§ **DESCRIPTION OF THE TASK**
Output the material as a Markdown table with the columns Row and Line, starting with the line that contains "Contact & Redactie (31, 2464)" and going on through the line that contains "daancommandeur@sijthoffmedia.nl (65, 2339)", both included. Number each row and leave out any blank lines.

[Start of SUPPLIED INFORMATION]

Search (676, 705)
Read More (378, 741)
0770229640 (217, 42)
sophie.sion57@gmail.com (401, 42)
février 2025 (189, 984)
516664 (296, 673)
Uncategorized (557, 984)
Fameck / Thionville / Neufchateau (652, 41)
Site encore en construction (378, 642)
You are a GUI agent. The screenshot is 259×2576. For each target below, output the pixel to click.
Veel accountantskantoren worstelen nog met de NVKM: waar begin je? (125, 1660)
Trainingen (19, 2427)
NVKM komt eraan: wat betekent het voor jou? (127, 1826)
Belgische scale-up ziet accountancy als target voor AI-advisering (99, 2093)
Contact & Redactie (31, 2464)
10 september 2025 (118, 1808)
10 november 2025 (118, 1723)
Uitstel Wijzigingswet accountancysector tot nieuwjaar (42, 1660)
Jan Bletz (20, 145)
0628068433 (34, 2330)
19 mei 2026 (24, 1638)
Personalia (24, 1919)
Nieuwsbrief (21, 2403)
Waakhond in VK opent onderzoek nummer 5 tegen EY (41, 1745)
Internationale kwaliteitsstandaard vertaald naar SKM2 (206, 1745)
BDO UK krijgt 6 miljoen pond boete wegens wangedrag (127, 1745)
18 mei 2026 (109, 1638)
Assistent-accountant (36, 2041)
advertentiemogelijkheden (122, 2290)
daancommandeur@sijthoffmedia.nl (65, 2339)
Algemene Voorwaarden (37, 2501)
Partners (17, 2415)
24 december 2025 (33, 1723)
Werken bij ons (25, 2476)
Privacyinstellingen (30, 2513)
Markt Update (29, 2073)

[End of SUPPLIED INFORMATION]

§ **RESULT OF THIS TASK**
| Row | Line |
|---|---|
| 1 | Contact & Redactie (31, 2464) |
| 2 | 10 september 2025 (118, 1808) |
| 3 | 10 november 2025 (118, 1723) |
| 4 | Uitstel Wijzigingswet accountancysector tot nieuwjaar (42, 1660) |
| 5 | Jan Bletz (20, 145) |
| 6 | 0628068433 (34, 2330) |
| 7 | 19 mei 2026 (24, 1638) |
| 8 | Personalia (24, 1919) |
| 9 | Nieuwsbrief (21, 2403) |
| 10 | Waakhond in VK opent onderzoek nummer 5 tegen EY (41, 1745) |
| 11 | Internationale kwaliteitsstandaard vertaald naar SKM2 (206, 1745) |
| 12 | BDO UK krijgt 6 miljoen pond boete wegens wangedrag (127, 1745) |
| 13 | 18 mei 2026 (109, 1638) |
| 14 | Assistent-accountant (36, 2041) |
| 15 | advertentiemogelijkheden (122, 2290) |
| 16 | daancommandeur@sijthoffmedia.nl (65, 2339) |